> **Aim**
Lay out the following records as a numbered list, omitting any blank lines.

Dataset rows:
________________

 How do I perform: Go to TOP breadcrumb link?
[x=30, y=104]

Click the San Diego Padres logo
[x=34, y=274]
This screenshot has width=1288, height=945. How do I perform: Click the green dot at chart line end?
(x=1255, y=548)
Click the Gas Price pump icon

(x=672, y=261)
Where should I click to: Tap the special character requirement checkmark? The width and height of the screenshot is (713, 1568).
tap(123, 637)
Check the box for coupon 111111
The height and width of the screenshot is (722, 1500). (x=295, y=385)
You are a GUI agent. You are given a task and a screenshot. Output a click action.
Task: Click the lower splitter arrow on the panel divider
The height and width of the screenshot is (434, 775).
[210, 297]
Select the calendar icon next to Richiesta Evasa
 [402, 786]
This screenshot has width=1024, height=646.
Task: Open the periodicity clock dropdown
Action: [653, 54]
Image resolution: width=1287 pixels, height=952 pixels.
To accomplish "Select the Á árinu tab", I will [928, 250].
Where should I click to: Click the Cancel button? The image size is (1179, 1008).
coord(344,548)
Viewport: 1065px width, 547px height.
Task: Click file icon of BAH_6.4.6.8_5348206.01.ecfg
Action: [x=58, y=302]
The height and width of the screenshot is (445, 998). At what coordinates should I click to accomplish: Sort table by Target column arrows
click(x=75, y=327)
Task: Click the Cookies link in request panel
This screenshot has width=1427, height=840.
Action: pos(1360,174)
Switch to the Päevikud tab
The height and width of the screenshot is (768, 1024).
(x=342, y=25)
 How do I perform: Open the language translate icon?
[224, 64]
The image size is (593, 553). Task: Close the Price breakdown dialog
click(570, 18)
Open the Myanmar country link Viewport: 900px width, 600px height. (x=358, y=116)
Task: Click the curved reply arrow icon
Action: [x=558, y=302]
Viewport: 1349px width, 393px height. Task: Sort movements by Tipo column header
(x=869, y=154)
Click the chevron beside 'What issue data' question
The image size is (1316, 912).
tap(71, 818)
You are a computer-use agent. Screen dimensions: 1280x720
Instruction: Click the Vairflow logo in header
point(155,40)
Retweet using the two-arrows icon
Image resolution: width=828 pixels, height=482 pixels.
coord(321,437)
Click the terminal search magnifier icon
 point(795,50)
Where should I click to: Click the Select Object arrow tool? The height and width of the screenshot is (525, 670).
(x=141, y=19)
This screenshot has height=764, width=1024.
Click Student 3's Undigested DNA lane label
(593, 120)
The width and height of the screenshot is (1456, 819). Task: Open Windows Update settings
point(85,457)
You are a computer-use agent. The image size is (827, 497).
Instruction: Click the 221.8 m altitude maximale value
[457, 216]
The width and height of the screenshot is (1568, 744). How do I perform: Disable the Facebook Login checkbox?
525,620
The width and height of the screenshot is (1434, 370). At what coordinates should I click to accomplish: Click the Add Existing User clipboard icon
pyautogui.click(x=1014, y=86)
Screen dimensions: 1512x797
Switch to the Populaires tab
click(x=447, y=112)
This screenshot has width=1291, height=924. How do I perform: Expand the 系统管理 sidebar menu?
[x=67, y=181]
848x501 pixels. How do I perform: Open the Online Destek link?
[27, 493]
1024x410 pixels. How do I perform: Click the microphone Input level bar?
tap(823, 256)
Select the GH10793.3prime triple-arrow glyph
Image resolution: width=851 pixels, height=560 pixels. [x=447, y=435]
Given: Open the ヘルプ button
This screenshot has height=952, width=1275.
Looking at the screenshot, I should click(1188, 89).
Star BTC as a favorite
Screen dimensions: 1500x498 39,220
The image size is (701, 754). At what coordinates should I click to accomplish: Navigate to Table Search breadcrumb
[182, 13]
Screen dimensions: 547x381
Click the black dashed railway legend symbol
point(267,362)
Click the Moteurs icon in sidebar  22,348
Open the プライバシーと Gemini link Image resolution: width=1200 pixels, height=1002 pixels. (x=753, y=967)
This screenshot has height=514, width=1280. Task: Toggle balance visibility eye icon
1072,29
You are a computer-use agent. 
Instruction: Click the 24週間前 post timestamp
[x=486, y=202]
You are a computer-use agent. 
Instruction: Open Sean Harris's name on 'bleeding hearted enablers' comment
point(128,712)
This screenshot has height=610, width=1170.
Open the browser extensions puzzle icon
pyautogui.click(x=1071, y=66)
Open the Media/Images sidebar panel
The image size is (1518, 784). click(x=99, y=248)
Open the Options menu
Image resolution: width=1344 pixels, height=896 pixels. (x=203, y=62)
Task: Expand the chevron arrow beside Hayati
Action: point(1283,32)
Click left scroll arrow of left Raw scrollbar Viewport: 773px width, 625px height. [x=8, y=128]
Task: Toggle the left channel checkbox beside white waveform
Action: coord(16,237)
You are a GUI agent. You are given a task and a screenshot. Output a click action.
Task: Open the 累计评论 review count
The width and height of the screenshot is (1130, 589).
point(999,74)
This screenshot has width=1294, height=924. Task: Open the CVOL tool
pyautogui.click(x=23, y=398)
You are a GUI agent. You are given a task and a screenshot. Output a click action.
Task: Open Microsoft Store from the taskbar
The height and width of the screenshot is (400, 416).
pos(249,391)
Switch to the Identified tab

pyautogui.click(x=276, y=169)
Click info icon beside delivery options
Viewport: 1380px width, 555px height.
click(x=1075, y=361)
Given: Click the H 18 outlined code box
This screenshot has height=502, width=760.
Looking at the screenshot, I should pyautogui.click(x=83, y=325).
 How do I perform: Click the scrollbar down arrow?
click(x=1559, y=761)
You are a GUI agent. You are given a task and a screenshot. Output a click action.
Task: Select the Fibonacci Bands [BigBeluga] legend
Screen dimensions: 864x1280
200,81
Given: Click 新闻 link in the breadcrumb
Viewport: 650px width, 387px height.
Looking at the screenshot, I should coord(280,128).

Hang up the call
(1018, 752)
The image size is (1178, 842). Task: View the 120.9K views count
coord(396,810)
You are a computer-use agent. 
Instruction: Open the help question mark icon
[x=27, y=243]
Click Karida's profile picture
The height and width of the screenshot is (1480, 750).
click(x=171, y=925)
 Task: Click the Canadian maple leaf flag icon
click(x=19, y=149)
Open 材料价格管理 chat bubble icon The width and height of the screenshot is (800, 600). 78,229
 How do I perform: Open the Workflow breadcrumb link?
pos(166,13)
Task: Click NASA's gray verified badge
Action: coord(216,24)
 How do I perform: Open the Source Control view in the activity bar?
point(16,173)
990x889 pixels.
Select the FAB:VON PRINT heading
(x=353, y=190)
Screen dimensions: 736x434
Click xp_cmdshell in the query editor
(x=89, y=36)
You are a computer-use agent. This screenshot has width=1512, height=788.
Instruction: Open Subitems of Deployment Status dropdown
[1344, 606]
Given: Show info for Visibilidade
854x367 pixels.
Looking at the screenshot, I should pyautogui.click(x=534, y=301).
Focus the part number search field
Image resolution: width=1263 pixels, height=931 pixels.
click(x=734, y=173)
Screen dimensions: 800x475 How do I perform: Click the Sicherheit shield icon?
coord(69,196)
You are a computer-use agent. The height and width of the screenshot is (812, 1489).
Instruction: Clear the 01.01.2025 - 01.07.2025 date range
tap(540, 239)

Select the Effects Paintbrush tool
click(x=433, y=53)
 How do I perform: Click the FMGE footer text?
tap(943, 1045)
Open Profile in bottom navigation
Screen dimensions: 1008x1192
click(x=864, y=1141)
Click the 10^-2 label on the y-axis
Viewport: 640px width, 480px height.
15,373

________________

> **Answer**
1.  How do I perform: Go to TOP breadcrumb link?
2. [x=30, y=104]
3. Click the San Diego Padres logo
4. [x=34, y=274]
5. This screenshot has width=1288, height=945. How do I perform: Click the green dot at chart line end?
6. (x=1255, y=548)
7. Click the Gas Price pump icon
8. (x=672, y=261)
9. Where should I click to: Tap the special character requirement checkmark? The width and height of the screenshot is (713, 1568).
10. tap(123, 637)
11. Check the box for coupon 111111
12. The height and width of the screenshot is (722, 1500). (x=295, y=385)
13. You are a GUI agent. You are given a task and a screenshot. Output a click action.
14. Task: Click the lower splitter arrow on the panel divider
15. The height and width of the screenshot is (434, 775).
16. [210, 297]
17. Select the calendar icon next to Richiesta Evasa
18.  [402, 786]
19. This screenshot has width=1024, height=646.
20. Task: Open the periodicity clock dropdown
21. Action: [653, 54]
22. Image resolution: width=1287 pixels, height=952 pixels.
23. To accomplish "Select the Á árinu tab", I will [928, 250].
24. Where should I click to: Click the Cancel button? The image size is (1179, 1008).
25. coord(344,548)
26. Viewport: 1065px width, 547px height.
27. Task: Click file icon of BAH_6.4.6.8_5348206.01.ecfg
28. Action: [x=58, y=302]
29. The height and width of the screenshot is (445, 998). At what coordinates should I click to accomplish: Sort table by Target column arrows
30. click(x=75, y=327)
31. Task: Click the Cookies link in request panel
32. This screenshot has width=1427, height=840.
33. Action: pos(1360,174)
34. Switch to the Päevikud tab
35. The height and width of the screenshot is (768, 1024).
36. (x=342, y=25)
37.  How do I perform: Open the language translate icon?
38. [224, 64]
39. The image size is (593, 553). Task: Close the Price breakdown dialog
40. click(570, 18)
41. Open the Myanmar country link Viewport: 900px width, 600px height. (x=358, y=116)
42. Task: Click the curved reply arrow icon
43. Action: [x=558, y=302]
44. Viewport: 1349px width, 393px height. Task: Sort movements by Tipo column header
45. (x=869, y=154)
46. Click the chevron beside 'What issue data' question
47. The image size is (1316, 912).
48. tap(71, 818)
49. You are a computer-use agent. Screen dimensions: 1280x720
50. Instruction: Click the Vairflow logo in header
51. point(155,40)
52. Retweet using the two-arrows icon
53. Image resolution: width=828 pixels, height=482 pixels.
54. coord(321,437)
55. Click the terminal search magnifier icon
56.  point(795,50)
57. Where should I click to: Click the Select Object arrow tool? The height and width of the screenshot is (525, 670).
58. (x=141, y=19)
59. This screenshot has height=764, width=1024.
60. Click Student 3's Undigested DNA lane label
61. (593, 120)
62. The width and height of the screenshot is (1456, 819). Task: Open Windows Update settings
63. point(85,457)
64. You are a computer-use agent. The image size is (827, 497).
65. Instruction: Click the 221.8 m altitude maximale value
66. [457, 216]
67. The width and height of the screenshot is (1568, 744). How do I perform: Disable the Facebook Login checkbox?
68. 525,620
69. The width and height of the screenshot is (1434, 370). At what coordinates should I click to accomplish: Click the Add Existing User clipboard icon
70. pyautogui.click(x=1014, y=86)
71. Screen dimensions: 1512x797
72. Switch to the Populaires tab
73. click(x=447, y=112)
74. This screenshot has width=1291, height=924. How do I perform: Expand the 系统管理 sidebar menu?
75. [x=67, y=181]
76. 848x501 pixels. How do I perform: Open the Online Destek link?
77. [27, 493]
78. 1024x410 pixels. How do I perform: Click the microphone Input level bar?
79. tap(823, 256)
80. Select the GH10793.3prime triple-arrow glyph
81. Image resolution: width=851 pixels, height=560 pixels. [x=447, y=435]
82. Given: Open the ヘルプ button
83. This screenshot has height=952, width=1275.
84. Looking at the screenshot, I should click(1188, 89).
85. Star BTC as a favorite
86. Screen dimensions: 1500x498 39,220
87. The image size is (701, 754). At what coordinates should I click to accomplish: Navigate to Table Search breadcrumb
88. [182, 13]
89. Screen dimensions: 547x381
90. Click the black dashed railway legend symbol
91. point(267,362)
92. Click the Moteurs icon in sidebar  22,348
93. Open the プライバシーと Gemini link Image resolution: width=1200 pixels, height=1002 pixels. (x=753, y=967)
94. This screenshot has height=514, width=1280. Task: Toggle balance visibility eye icon
95. 1072,29
96. You are a computer-use agent. 
97. Instruction: Click the 24週間前 post timestamp
98. [x=486, y=202]
99. You are a computer-use agent. 
100. Instruction: Open Sean Harris's name on 'bleeding hearted enablers' comment
101. point(128,712)
102. This screenshot has height=610, width=1170.
103. Open the browser extensions puzzle icon
104. pyautogui.click(x=1071, y=66)
105. Open the Media/Images sidebar panel
106. The image size is (1518, 784). click(x=99, y=248)
107. Open the Options menu
108. Image resolution: width=1344 pixels, height=896 pixels. (x=203, y=62)
109. Task: Expand the chevron arrow beside Hayati
110. Action: point(1283,32)
111. Click left scroll arrow of left Raw scrollbar Viewport: 773px width, 625px height. [x=8, y=128]
112. Task: Toggle the left channel checkbox beside white waveform
113. Action: coord(16,237)
114. You are a GUI agent. You are given a task and a screenshot. Output a click action.
115. Task: Open the 累计评论 review count
116. The width and height of the screenshot is (1130, 589).
117. point(999,74)
118. This screenshot has width=1294, height=924. Task: Open the CVOL tool
119. pyautogui.click(x=23, y=398)
120. You are a GUI agent. You are given a task and a screenshot. Output a click action.
121. Task: Open Microsoft Store from the taskbar
122. The height and width of the screenshot is (400, 416).
123. pos(249,391)
124. Switch to the Identified tab
125. pyautogui.click(x=276, y=169)
126. Click info icon beside delivery options
127. Viewport: 1380px width, 555px height.
128. click(x=1075, y=361)
129. Given: Click the H 18 outlined code box
130. This screenshot has height=502, width=760.
131. Looking at the screenshot, I should pyautogui.click(x=83, y=325).
132.  How do I perform: Click the scrollbar down arrow?
133. click(x=1559, y=761)
134. You are a GUI agent. You are given a task and a screenshot. Output a click action.
135. Task: Select the Fibonacci Bands [BigBeluga] legend
136. Screen dimensions: 864x1280
137. 200,81
138. Given: Click 新闻 link in the breadcrumb
139. Viewport: 650px width, 387px height.
140. Looking at the screenshot, I should coord(280,128).
141. Hang up the call
142. (1018, 752)
143. The image size is (1178, 842). Task: View the 120.9K views count
144. coord(396,810)
145. You are a computer-use agent. 
146. Instruction: Open the help question mark icon
147. [x=27, y=243]
148. Click Karida's profile picture
149. The height and width of the screenshot is (1480, 750).
150. click(x=171, y=925)
151.  Task: Click the Canadian maple leaf flag icon
152. click(x=19, y=149)
153. Open 材料价格管理 chat bubble icon The width and height of the screenshot is (800, 600). 78,229
154.  How do I perform: Open the Workflow breadcrumb link?
155. pos(166,13)
156. Task: Click NASA's gray verified badge
157. Action: coord(216,24)
158.  How do I perform: Open the Source Control view in the activity bar?
159. point(16,173)
160. 990x889 pixels.
161. Select the FAB:VON PRINT heading
162. (x=353, y=190)
163. Screen dimensions: 736x434
164. Click xp_cmdshell in the query editor
165. (x=89, y=36)
166. You are a computer-use agent. This screenshot has width=1512, height=788.
167. Instruction: Open Subitems of Deployment Status dropdown
168. [1344, 606]
169. Given: Show info for Visibilidade
170. 854x367 pixels.
171. Looking at the screenshot, I should pyautogui.click(x=534, y=301).
172. Focus the part number search field
173. Image resolution: width=1263 pixels, height=931 pixels.
174. click(x=734, y=173)
175. Screen dimensions: 800x475 How do I perform: Click the Sicherheit shield icon?
176. coord(69,196)
177. You are a computer-use agent. The height and width of the screenshot is (812, 1489).
178. Instruction: Clear the 01.01.2025 - 01.07.2025 date range
179. tap(540, 239)
180. Select the Effects Paintbrush tool
181. click(x=433, y=53)
182.  How do I perform: Click the FMGE footer text?
183. tap(943, 1045)
184. Open Profile in bottom navigation
185. Screen dimensions: 1008x1192
186. click(x=864, y=1141)
187. Click the 10^-2 label on the y-axis
188. Viewport: 640px width, 480px height.
189. 15,373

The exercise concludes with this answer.